- Archeological Site No. 1WI50
- U.S. National Register of Historic Places
- Nearest city: Haleyville, Alabama
- Area: 5 acres (2.0 ha)
- NRHP reference No.: 85003119
- Added to NRHP: December 14, 1985

= Archeological Site No. 1WI50 =

Archaeological site in Alabama, United States

Archeological Site No. 1WI50 is an archaeological site in the Sipsey Wilderness of the William B. Bankhead National Forest in Winston County, Alabama. It was added to the National Register of Historic Places on December 14, 1985.

The site, spread over 5 acre, lies between the south bank of the Sipsey Fork of the Black Warrior River and a tall sandstone bluff. Surface remains, believed by archaeologists to be of prehistoric Native American origin, consist of a row of three stone mounds. At the time of the National Register nomination, they individually measured approximately 6.6×13×3.3 ft, 9.8×8.2×1.9 ft, and 6.6×4.9×1.6 ft. The mounds are aligned on a north–south axis.

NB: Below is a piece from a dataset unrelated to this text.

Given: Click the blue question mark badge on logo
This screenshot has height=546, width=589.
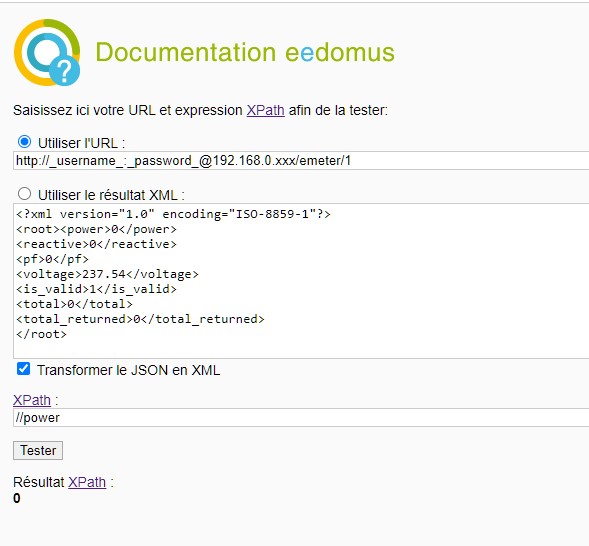Looking at the screenshot, I should pos(65,71).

Excavation at the site in 1983 revealed evidence of human occupation during three different cultural periods and covering a time frame spanning from 100 BC to 1000 AD. More than 2000 artifacts were recovered during the excavation. These included lithic and ceramic artifacts belonging to the Alexander phase of the Late Gulf Formational period and to the McKelvey phase of the Late Woodland period of Alabama.